The Challenge:
A national casual dine chain gearing up for the busy holiday season sought to drive additional traffic with a series of emails sent on consecutive days. Unfortunately, they had not undertaken efforts to ensure member engagement in their eClub and they had not unsubscribed unengaged members due to a company focus on list size. With few exceptions, any email address that had ever entered their eClub was still in the eClub at the time of the campaign, and some had been unengaged for years. Email providers noticed the repeated attempts to mail unengaged accounts from the restaurant IP address and placed strict restrictions that effectively ended the restaurant’s holiday campaign.
The lack of engagement between an email recipient and the sender is one of many factors monitored by email providers to determine spam accounts. The campaign’s consecutive emails were delivered to many honeypot accounts. (Note: In the email marketing industry, a “honeypot” refers to an abandoned email address that email providers have converted into a spam trap. Because providers know that the email address is not seeking or responding to any messages, they watch the behavior of senders for spam activities, like sending multiple unsolicited messages.) The honeypot accounts and other spam red flags, resulted in the companies IP address being listed on Spamhaus.

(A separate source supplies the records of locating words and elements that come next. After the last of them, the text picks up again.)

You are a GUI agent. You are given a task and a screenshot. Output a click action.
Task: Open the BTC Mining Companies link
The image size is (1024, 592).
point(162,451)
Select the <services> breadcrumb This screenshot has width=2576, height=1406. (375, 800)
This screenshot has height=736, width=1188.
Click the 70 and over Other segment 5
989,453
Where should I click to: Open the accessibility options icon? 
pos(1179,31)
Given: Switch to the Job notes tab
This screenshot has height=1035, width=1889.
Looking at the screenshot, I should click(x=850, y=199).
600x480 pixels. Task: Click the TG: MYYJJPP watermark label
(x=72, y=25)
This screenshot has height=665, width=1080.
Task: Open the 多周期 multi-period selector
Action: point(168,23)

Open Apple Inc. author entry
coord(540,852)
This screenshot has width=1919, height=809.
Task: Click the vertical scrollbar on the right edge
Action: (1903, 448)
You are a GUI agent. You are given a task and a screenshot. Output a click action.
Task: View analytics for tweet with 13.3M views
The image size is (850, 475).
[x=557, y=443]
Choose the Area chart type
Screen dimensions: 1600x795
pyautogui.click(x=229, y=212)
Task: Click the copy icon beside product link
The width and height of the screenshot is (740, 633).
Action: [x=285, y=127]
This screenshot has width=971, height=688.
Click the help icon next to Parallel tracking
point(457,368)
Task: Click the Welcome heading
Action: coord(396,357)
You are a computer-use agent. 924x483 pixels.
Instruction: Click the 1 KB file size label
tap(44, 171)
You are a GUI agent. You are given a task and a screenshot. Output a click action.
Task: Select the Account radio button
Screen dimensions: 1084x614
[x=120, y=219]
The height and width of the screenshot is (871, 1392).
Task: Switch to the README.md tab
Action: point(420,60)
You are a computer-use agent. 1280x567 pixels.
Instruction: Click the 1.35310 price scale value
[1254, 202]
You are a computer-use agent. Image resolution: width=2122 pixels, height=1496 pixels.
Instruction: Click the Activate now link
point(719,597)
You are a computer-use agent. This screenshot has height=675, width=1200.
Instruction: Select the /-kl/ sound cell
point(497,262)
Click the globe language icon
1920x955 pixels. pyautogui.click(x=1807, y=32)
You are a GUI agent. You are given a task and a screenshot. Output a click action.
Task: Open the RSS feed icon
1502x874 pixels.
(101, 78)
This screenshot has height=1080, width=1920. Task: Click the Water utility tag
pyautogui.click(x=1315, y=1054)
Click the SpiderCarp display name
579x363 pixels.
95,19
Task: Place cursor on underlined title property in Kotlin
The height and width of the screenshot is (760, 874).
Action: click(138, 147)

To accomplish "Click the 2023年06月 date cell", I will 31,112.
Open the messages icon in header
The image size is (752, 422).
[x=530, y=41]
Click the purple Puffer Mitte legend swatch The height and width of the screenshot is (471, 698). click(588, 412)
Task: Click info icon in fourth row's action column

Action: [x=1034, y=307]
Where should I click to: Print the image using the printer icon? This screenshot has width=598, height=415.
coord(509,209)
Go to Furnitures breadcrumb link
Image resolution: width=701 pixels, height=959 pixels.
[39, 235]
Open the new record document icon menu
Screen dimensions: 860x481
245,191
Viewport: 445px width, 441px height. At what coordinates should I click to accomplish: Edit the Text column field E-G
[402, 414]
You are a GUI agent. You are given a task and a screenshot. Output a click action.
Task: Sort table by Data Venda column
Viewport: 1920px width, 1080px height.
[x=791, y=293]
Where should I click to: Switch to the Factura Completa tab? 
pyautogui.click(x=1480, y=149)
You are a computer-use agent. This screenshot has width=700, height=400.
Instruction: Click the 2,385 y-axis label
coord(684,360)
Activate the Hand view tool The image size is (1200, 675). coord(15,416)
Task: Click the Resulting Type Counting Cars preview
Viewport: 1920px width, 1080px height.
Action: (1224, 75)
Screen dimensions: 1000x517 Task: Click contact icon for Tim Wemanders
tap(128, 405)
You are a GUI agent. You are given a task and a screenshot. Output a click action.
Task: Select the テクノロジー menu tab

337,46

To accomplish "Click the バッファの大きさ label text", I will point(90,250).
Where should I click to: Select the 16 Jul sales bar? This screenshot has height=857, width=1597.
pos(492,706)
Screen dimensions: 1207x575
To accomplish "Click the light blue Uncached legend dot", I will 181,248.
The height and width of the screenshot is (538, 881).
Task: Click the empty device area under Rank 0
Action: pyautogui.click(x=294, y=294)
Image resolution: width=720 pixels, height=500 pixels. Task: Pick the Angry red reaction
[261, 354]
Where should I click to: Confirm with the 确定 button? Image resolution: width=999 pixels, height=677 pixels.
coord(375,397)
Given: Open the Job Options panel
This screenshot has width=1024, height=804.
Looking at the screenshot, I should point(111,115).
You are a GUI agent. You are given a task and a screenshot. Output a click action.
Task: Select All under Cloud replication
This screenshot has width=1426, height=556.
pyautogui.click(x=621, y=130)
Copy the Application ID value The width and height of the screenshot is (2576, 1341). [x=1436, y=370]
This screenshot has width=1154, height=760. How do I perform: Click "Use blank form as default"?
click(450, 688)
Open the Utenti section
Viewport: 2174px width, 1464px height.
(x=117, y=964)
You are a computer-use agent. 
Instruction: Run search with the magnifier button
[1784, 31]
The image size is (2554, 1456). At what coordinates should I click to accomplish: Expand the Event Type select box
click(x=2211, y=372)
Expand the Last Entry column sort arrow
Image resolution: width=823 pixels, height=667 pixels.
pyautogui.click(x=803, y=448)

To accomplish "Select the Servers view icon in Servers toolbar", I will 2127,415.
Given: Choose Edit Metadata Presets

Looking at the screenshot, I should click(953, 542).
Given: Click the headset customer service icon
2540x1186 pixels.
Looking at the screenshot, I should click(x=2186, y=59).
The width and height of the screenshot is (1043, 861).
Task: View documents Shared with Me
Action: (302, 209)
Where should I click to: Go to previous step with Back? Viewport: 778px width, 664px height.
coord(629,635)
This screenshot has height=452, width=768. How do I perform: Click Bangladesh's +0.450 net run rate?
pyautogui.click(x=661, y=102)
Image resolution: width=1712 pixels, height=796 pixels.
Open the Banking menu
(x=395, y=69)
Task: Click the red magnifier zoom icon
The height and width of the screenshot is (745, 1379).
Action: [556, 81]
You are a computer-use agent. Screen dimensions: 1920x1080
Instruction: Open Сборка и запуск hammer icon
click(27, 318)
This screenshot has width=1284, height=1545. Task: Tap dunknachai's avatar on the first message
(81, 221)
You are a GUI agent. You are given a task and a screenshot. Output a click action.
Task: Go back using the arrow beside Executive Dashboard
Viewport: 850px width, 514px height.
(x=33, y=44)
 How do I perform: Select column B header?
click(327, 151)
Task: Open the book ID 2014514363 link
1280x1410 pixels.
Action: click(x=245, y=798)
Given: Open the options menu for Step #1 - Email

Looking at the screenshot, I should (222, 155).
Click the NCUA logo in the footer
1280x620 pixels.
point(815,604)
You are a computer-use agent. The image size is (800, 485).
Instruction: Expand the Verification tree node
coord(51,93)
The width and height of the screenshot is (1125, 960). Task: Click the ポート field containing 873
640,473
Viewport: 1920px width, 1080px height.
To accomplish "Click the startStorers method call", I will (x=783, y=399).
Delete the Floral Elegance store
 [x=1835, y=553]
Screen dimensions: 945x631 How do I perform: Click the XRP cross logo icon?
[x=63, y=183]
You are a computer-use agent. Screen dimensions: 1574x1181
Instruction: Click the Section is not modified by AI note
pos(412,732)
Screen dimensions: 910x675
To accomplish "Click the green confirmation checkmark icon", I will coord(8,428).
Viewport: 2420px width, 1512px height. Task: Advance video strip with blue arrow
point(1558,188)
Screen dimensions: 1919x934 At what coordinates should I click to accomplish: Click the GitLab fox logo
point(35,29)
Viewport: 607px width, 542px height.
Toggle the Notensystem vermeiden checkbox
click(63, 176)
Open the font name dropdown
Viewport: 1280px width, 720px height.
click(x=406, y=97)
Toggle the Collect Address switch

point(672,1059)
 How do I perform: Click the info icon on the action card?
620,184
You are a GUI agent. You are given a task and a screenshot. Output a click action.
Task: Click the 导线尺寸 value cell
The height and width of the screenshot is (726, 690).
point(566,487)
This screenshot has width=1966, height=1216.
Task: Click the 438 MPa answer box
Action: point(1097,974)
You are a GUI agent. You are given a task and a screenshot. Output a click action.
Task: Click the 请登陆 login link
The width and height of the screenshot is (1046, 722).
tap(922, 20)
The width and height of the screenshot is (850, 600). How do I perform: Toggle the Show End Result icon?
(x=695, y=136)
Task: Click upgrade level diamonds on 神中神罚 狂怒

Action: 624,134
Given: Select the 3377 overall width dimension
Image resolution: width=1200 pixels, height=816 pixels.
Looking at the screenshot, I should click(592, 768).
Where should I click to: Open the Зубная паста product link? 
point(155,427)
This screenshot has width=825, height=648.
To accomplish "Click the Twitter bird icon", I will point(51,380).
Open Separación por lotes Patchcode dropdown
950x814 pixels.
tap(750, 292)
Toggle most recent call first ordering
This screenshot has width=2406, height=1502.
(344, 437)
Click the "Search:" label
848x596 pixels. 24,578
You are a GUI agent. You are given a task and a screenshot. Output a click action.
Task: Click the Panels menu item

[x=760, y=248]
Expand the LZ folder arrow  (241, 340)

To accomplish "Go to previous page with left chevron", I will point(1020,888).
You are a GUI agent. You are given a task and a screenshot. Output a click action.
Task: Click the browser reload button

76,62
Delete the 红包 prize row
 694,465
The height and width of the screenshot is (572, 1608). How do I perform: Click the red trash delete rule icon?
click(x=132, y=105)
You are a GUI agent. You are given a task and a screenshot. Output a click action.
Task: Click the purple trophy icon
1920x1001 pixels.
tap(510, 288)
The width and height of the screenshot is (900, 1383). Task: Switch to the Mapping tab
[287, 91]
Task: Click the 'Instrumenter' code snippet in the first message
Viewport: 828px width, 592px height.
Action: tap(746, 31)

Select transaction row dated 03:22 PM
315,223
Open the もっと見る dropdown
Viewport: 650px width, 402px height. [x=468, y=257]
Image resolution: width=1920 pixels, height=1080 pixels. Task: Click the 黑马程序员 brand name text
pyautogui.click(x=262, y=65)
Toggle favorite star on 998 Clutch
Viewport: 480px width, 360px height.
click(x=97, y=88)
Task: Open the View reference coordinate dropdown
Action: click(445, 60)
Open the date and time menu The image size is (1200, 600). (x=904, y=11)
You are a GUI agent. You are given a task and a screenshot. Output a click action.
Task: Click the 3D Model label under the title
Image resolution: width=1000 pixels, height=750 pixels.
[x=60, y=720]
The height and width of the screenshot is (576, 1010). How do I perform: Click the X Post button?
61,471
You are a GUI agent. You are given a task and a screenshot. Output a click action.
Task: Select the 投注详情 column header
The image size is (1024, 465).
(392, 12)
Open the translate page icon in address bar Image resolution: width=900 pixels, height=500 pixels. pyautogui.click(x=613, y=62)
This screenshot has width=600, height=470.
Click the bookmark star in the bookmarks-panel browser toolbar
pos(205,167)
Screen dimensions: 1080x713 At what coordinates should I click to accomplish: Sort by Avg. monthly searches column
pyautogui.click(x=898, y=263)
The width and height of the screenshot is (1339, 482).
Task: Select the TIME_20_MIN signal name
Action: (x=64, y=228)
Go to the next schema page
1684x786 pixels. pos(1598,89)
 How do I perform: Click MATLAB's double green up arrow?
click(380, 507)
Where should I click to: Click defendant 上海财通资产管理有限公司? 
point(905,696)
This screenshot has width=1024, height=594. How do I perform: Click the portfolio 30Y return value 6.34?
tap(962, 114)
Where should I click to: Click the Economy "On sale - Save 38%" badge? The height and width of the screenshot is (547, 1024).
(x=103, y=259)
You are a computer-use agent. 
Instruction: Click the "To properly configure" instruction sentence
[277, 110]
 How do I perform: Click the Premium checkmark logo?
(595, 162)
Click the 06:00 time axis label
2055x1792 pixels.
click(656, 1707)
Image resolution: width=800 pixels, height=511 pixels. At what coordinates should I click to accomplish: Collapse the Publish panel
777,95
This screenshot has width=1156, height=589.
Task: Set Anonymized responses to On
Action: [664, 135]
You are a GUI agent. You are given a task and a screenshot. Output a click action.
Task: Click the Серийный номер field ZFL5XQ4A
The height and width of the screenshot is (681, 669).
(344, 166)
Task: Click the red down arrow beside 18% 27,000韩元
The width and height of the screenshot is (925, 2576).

They could not send any emails for the next seven days, and even when they were finally allowed to send, they faced a 30-day probationary period in which they had to submit and follow a remediation plan.
The Solution:
With the spam blackout in effect, it was too late for the restaurant to salvage their holiday email campaign, but they now understood the need to deemphasize the total size of the list in favor of an engaged list. Initially, the client paid to have currently unengaged members removed their list. They subsequently set up a series of triggered emails as a re-engagement campaign to support a new strategy focusing on list engagement.
Determining the true engagement status of a list member is not an exact science because individuals engage on their own terms. Therefore, a re-engagement campaign is useful for determining true engagement with a high degree of certainty. This restaurant automatically added members to the campaign after nine months without engagement activity. Once monthly after being added to the list, the member received a triggered mailing with a personalized subject line, information about re-engagement to stay on the list, and sometimes, a more compelling offer than those sent to the engaged list (10% off vs 5% or a BOGO instead of a free appetizer). Any member who did not engage any mailings within 12 months of the re-engagement campaign received a final mailing notifying them that they would be removed from the list.
While deploying the 12-month re-engagement campaign, the client also tested a campaign that removed members after 6 months. The 6-month campaign reengaged 10% of the members who were added to the list, while the 12-month campaign re-engaged only 6% of members. Personica clients who have attempted one-time re-engagement emails only successfully reengage 0.42% of the list.
Some restaurants prefer a shorter campaign with better offers for high re-engagement, and some prefer longer campaigns in the hopes that the emails themselves, regardless of member engagement, will still keep them top of mind and drive sales and visits. Either choice is acceptable depending on company strategy, as long as it results in an engaged list. The restaurant who found themselves victim to a seven day Spamhaus blackout has not experienced any subsequent spam restrictions since committing to their re-engagement campaign.